• _RECORD EXCERPTS_:
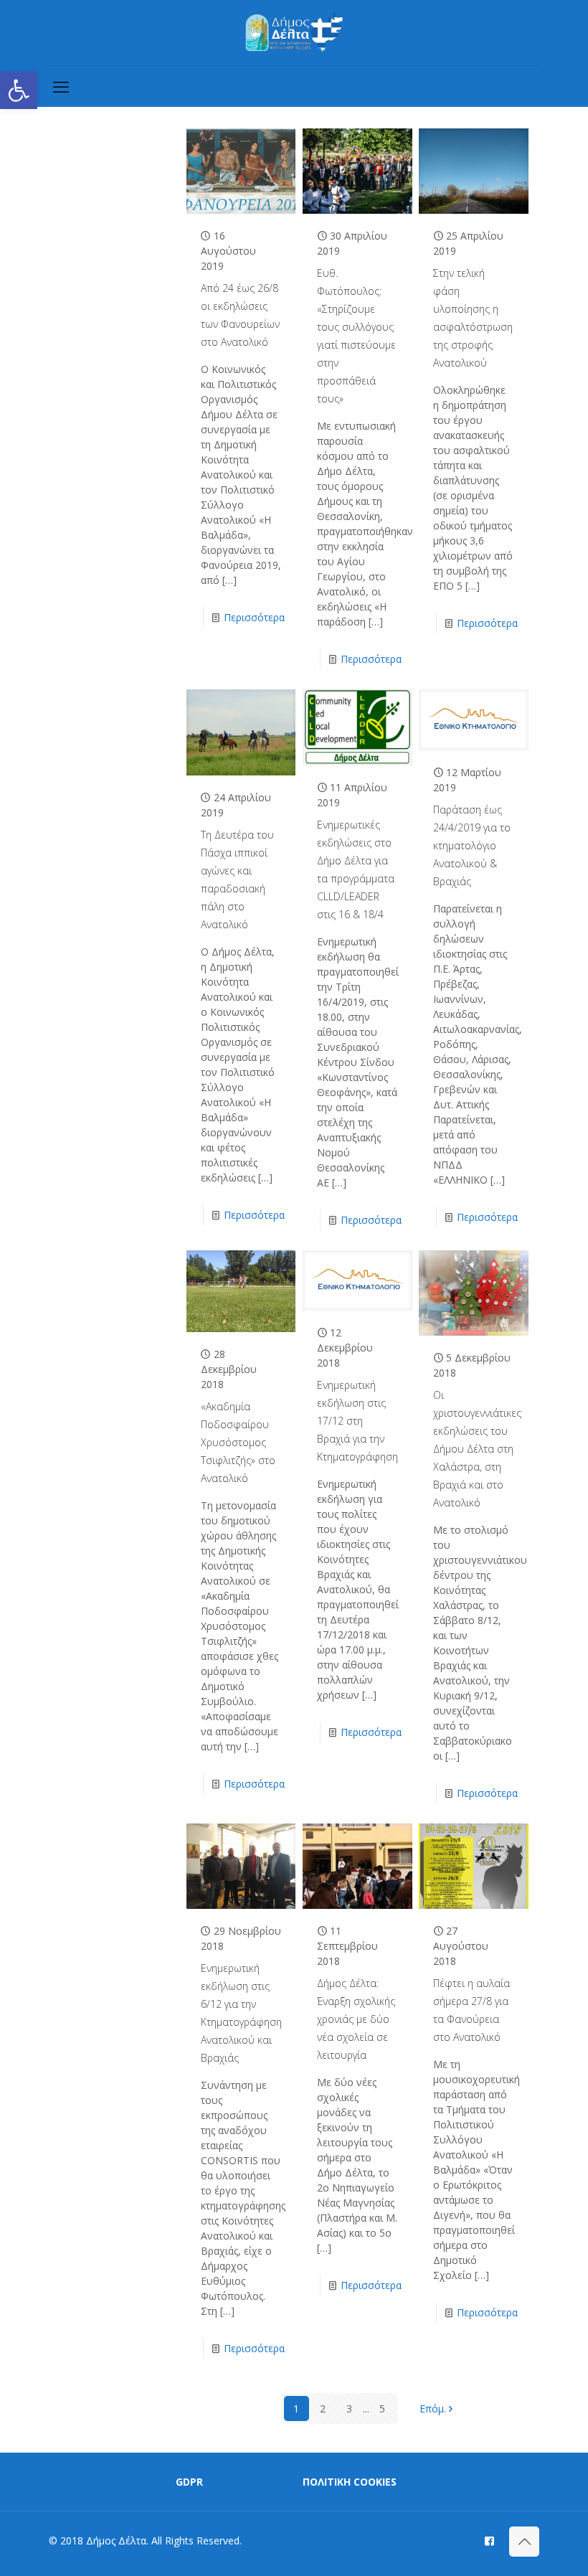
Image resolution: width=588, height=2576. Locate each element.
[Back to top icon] (524, 2542)
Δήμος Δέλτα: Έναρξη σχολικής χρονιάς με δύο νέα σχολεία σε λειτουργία (356, 2019)
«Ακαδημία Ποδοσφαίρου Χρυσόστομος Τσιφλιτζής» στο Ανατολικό (238, 1442)
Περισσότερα (254, 617)
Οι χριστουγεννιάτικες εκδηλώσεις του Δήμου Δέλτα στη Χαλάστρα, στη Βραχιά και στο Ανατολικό (477, 1448)
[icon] (489, 2540)
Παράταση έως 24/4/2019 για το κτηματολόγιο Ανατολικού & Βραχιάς (472, 845)
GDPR (189, 2481)
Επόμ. (432, 2408)
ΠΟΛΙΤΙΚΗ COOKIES (350, 2481)
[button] (18, 90)
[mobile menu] (61, 86)
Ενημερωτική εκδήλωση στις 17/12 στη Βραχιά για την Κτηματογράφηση (357, 1420)
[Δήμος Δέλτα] (294, 32)
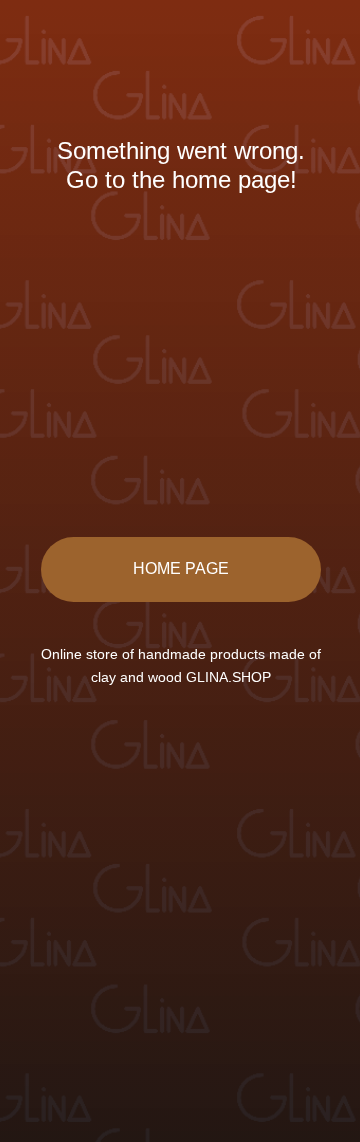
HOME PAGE (181, 568)
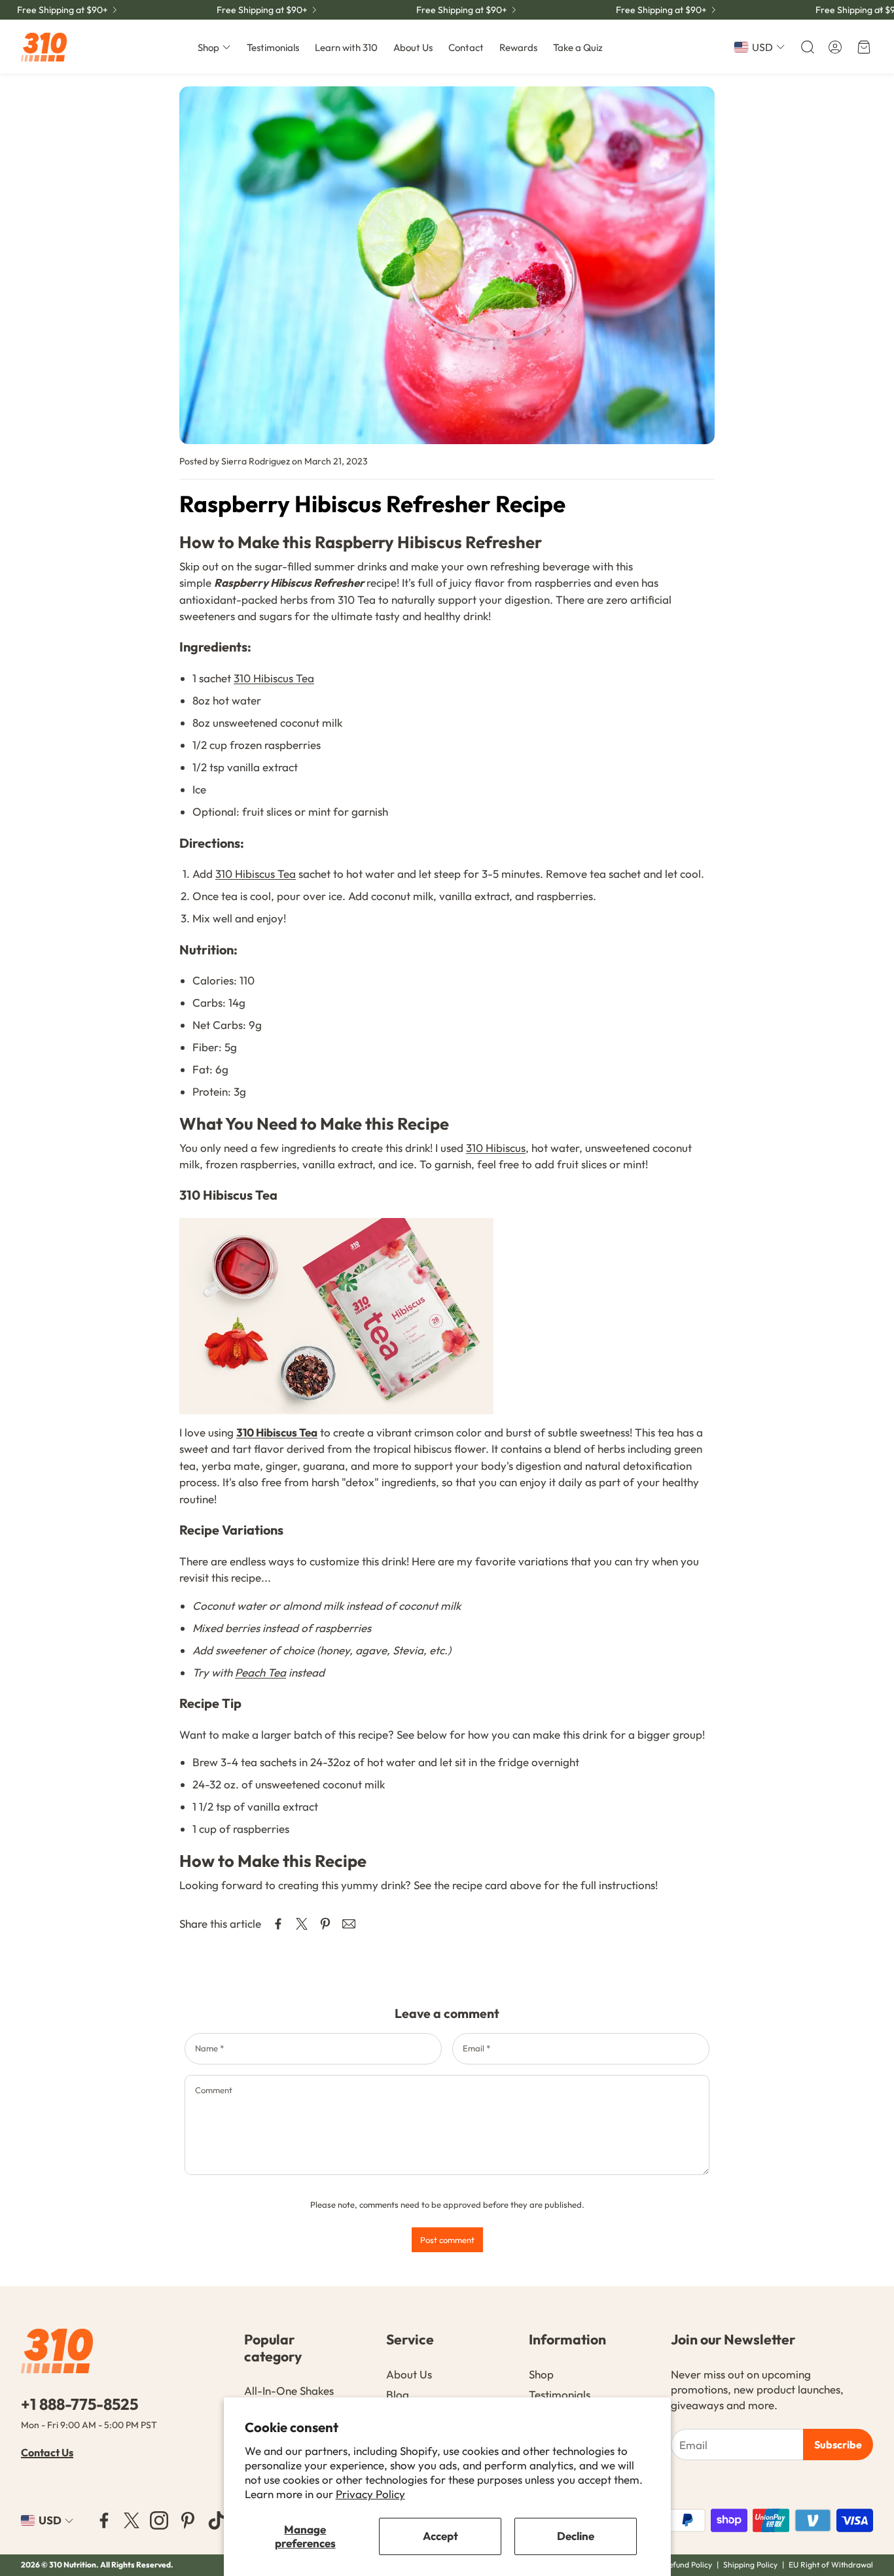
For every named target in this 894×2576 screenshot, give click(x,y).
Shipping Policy (750, 2564)
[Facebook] (104, 2520)
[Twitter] (131, 2520)
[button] (806, 47)
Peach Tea (260, 1672)
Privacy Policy (370, 2494)
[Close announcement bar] (881, 10)
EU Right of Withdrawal (831, 2564)
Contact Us (47, 2452)
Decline (575, 2536)
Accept (440, 2536)
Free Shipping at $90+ (62, 9)
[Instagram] (159, 2520)
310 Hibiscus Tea (274, 678)
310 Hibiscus (496, 1148)
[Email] (348, 1923)
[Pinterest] (188, 2520)
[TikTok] (216, 2520)
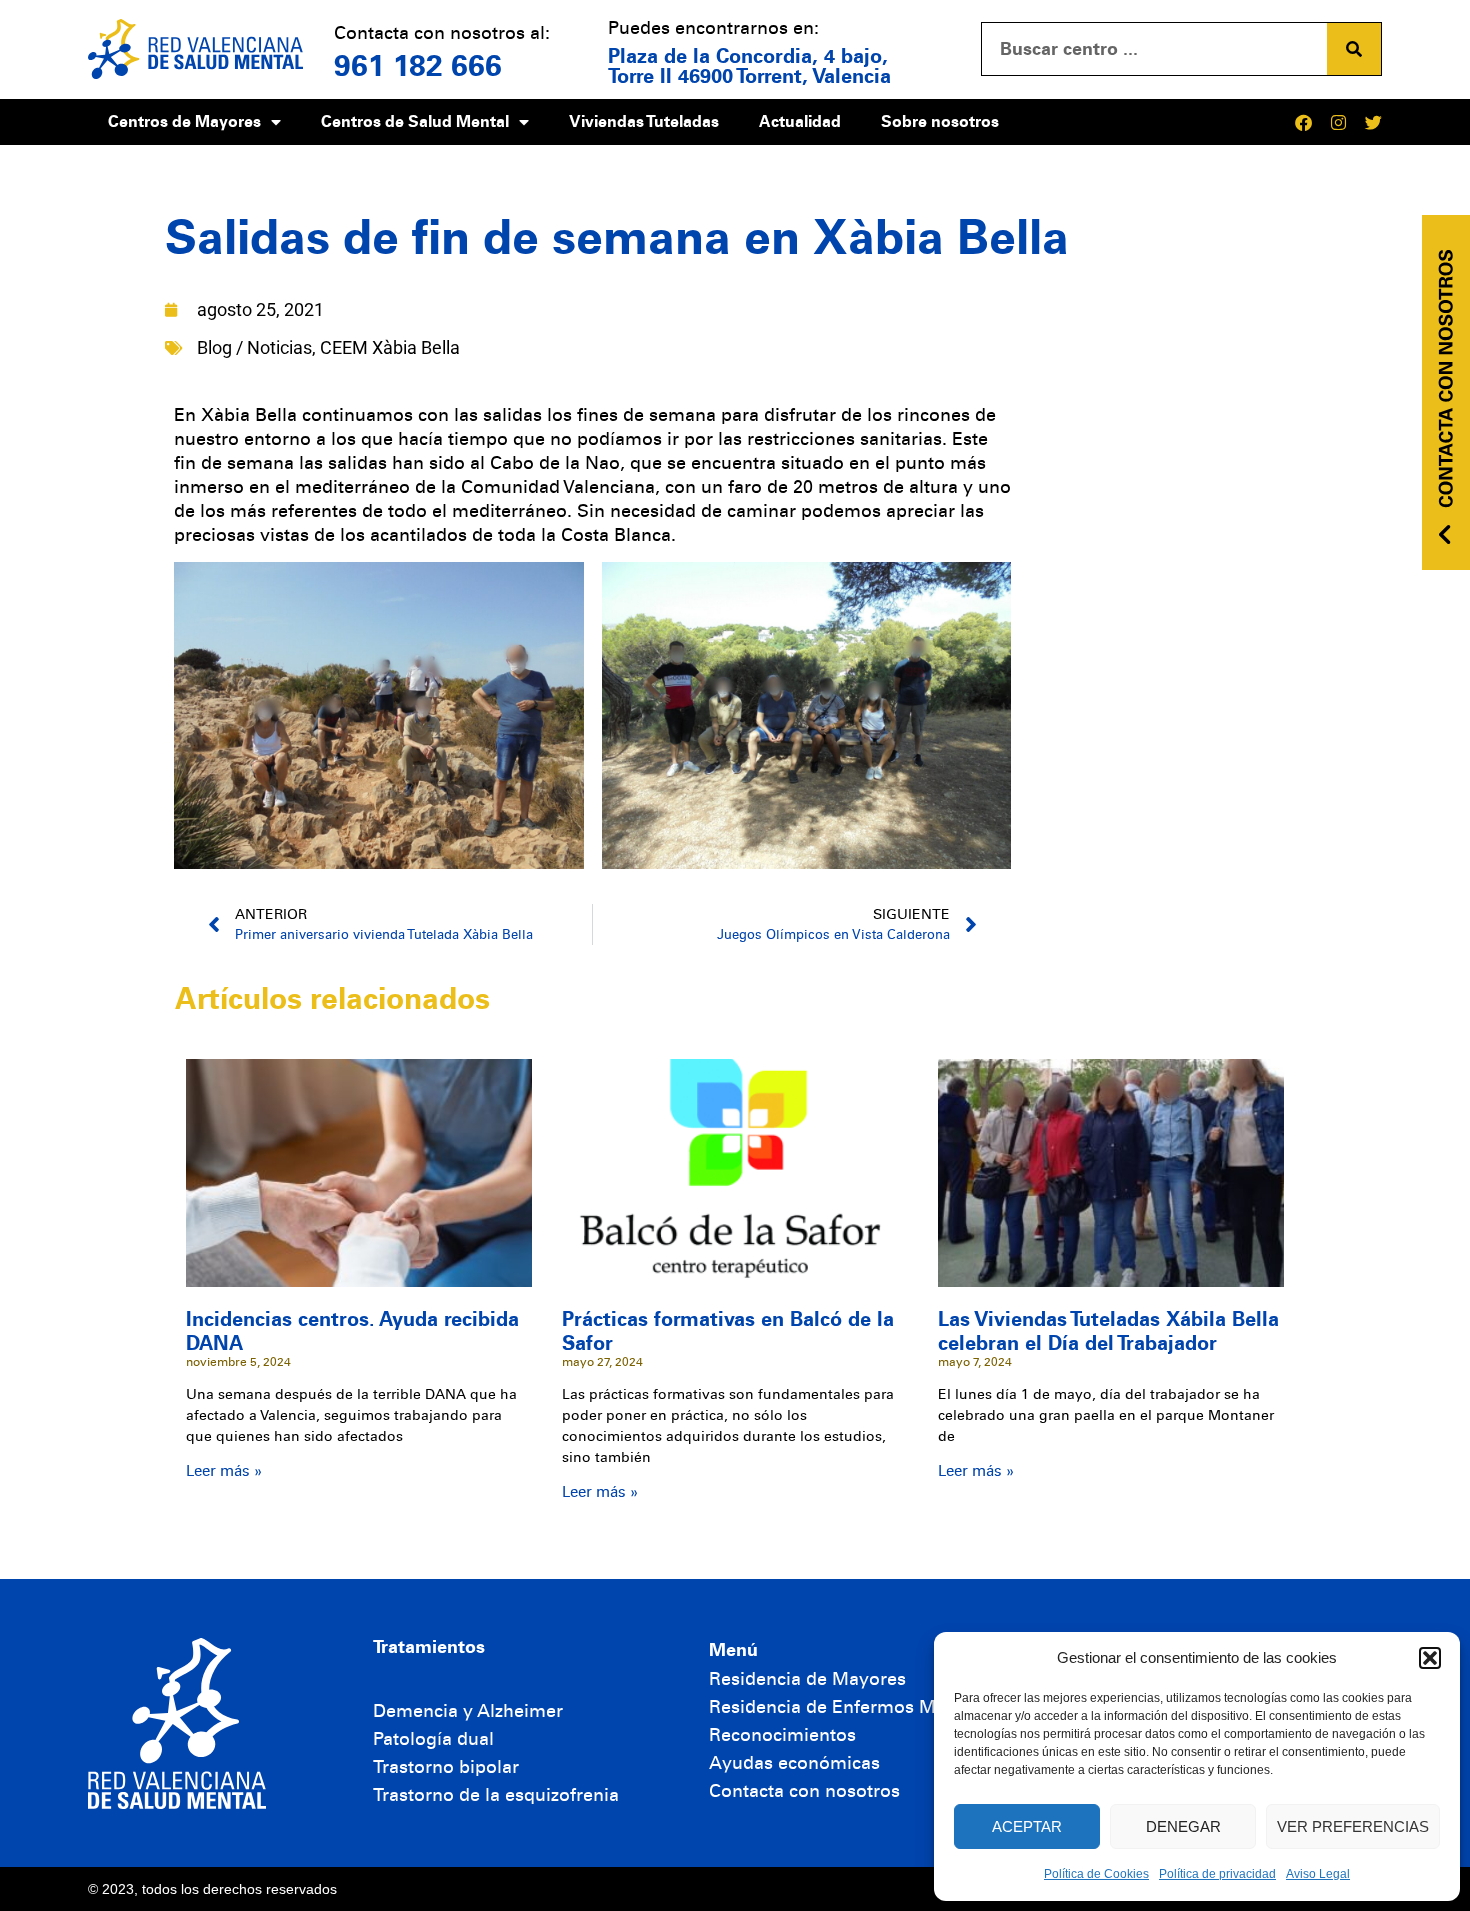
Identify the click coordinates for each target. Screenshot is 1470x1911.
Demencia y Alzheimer (468, 1711)
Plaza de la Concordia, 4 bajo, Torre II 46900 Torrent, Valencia (749, 66)
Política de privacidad (1217, 1874)
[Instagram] (1338, 122)
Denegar (1183, 1826)
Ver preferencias (1353, 1826)
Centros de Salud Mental (415, 121)
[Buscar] (1354, 49)
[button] (1430, 1658)
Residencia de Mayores (807, 1679)
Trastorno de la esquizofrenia (496, 1795)
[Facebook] (1303, 122)
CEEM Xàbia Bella (390, 347)
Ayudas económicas (794, 1763)
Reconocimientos (782, 1735)
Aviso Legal (1318, 1874)
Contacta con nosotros (804, 1791)
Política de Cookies (1096, 1874)
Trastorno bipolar (446, 1767)
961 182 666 (418, 66)
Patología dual (433, 1739)
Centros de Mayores (184, 121)
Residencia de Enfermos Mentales (853, 1707)
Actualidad (800, 121)
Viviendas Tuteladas (644, 121)
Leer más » (224, 1471)
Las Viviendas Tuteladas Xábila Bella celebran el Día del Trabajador (1108, 1331)
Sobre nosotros (940, 121)
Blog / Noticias (254, 347)
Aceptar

• _WORK TO COMPLETE_: Copy exactly the lines from the one containing "[Pinterest] (188, 2520)" through the last line of the records above, including both, and omit every picture.

• _WORKED SOLUTION_:
[Pinterest] (188, 2520)
[TikTok] (216, 2520)
Identify the click coordinates for each target. Screenshot is 1470x1911.
Demencia y Alzheimer (468, 1711)
Plaza de la Concordia, 4 bajo, Torre II 46900 Torrent, Valencia (749, 66)
Política de privacidad (1217, 1874)
[Instagram] (1338, 122)
Denegar (1183, 1826)
Ver preferencias (1353, 1826)
Centros de Salud Mental (415, 121)
[Buscar] (1354, 49)
[button] (1430, 1658)
Residencia de Mayores (807, 1679)
Trastorno de la esquizofrenia (496, 1795)
[Facebook] (1303, 122)
CEEM Xàbia Bella (390, 347)
Ayudas económicas (794, 1763)
Reconocimientos (782, 1735)
Aviso Legal (1318, 1874)
Contacta con nosotros (804, 1791)
Política de Cookies (1096, 1874)
Trastorno bipolar (446, 1767)
961 182 666 (418, 66)
Patología dual (433, 1739)
Centros de Mayores (184, 121)
Residencia de Enfermos Mentales (853, 1707)
Actualidad (800, 121)
Viviendas Tuteladas (644, 121)
Leer más » (224, 1471)
Las Viviendas Tuteladas Xábila Bella celebran el Día del Trabajador (1108, 1331)
Sobre nosotros (940, 121)
Blog / Noticias (254, 347)
Aceptar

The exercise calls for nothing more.